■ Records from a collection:
------------------------------

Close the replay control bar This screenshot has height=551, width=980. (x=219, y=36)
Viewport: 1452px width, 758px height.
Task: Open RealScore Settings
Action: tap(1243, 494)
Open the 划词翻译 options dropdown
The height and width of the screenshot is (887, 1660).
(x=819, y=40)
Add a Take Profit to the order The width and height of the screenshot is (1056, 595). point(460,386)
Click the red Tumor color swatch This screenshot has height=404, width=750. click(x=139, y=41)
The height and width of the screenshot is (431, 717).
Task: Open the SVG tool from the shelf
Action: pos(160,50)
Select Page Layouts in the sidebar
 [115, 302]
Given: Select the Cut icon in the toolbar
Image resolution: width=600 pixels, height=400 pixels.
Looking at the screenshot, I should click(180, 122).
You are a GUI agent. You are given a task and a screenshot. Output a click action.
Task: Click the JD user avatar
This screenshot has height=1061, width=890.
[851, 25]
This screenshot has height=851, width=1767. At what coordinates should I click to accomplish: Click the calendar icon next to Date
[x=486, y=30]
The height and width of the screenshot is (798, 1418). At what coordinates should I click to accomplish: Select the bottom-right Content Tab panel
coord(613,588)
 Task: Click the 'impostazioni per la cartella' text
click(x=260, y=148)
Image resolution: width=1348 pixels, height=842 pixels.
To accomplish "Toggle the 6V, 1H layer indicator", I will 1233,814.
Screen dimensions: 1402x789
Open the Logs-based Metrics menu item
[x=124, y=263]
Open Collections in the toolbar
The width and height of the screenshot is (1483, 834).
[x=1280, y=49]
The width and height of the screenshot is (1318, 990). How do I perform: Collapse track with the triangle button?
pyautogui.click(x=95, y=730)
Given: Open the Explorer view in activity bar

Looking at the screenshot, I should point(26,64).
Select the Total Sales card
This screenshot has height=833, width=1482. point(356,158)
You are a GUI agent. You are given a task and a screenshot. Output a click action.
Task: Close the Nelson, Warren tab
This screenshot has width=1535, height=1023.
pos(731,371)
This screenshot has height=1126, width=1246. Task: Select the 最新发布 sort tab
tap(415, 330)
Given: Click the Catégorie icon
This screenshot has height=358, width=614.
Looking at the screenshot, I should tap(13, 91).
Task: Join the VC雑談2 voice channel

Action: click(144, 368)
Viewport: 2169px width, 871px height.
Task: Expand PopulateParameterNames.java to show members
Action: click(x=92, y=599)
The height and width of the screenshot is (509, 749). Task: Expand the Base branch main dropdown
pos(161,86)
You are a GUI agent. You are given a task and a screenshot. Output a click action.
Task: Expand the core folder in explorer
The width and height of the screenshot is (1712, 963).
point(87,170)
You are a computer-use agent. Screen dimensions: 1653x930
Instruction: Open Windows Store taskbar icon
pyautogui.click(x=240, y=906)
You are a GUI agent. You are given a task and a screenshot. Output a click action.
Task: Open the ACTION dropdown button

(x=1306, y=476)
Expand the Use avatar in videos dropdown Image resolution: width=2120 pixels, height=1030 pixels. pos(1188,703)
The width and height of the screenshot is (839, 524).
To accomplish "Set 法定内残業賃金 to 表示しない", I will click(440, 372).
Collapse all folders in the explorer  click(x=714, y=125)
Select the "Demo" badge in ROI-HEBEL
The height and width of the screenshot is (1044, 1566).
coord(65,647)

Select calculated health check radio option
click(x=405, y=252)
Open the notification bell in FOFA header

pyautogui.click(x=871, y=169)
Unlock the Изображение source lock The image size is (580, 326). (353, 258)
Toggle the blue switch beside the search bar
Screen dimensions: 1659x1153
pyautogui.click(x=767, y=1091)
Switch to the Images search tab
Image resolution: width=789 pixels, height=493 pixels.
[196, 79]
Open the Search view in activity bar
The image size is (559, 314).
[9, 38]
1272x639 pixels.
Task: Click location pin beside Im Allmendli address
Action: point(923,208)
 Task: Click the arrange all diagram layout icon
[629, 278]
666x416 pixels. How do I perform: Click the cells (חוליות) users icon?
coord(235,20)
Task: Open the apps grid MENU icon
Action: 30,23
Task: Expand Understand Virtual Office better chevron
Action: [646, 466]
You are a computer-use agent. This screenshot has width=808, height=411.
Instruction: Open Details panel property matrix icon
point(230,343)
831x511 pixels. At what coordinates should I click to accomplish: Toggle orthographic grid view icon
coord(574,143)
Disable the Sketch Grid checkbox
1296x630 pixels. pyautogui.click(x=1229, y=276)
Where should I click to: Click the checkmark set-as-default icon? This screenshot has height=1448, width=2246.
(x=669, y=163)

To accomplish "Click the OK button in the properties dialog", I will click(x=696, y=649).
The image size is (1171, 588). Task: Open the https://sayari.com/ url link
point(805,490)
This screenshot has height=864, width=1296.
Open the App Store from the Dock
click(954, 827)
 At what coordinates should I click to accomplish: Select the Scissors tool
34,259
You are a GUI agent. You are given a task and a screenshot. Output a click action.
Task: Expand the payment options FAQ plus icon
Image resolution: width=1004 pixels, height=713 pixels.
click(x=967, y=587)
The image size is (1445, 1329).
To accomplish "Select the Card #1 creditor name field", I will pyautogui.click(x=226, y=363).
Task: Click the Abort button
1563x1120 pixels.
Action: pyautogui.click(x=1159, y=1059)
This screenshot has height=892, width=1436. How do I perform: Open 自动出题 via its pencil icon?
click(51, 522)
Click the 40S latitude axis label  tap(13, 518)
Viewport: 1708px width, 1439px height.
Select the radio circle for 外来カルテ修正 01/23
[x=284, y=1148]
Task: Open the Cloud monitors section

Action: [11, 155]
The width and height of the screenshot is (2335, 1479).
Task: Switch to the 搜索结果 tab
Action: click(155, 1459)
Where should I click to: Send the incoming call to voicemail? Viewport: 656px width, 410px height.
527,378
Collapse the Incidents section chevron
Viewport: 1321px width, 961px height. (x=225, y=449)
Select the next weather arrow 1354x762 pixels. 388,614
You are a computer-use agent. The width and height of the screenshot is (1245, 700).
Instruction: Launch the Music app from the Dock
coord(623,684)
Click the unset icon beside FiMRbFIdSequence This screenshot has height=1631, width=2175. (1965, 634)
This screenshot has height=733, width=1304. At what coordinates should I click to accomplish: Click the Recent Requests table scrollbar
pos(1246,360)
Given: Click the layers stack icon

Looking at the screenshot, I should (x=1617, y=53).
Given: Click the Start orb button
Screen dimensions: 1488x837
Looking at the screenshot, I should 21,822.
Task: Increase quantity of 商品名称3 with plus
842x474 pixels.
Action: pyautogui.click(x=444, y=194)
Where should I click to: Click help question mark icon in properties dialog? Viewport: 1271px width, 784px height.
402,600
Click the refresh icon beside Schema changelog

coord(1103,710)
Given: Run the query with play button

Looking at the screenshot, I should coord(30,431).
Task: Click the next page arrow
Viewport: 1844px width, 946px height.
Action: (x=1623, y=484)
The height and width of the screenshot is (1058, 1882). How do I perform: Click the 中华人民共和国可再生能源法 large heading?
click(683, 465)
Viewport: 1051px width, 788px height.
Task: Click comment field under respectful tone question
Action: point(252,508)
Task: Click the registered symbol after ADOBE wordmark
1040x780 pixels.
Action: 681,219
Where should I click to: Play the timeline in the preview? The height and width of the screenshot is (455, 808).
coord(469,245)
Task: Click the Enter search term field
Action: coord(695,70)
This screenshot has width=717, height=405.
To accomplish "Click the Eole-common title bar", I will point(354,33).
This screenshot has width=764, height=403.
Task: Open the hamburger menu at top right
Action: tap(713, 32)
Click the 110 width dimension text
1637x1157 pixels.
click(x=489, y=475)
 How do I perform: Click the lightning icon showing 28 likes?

------------------------------

■ WORK TASK:
Scan the data above for the word "arrow". Copy every line in which it is found.

■ REPLY TO THE TASK:
Select the next weather arrow 1354x762 pixels. 388,614
Task: Click the next page arrow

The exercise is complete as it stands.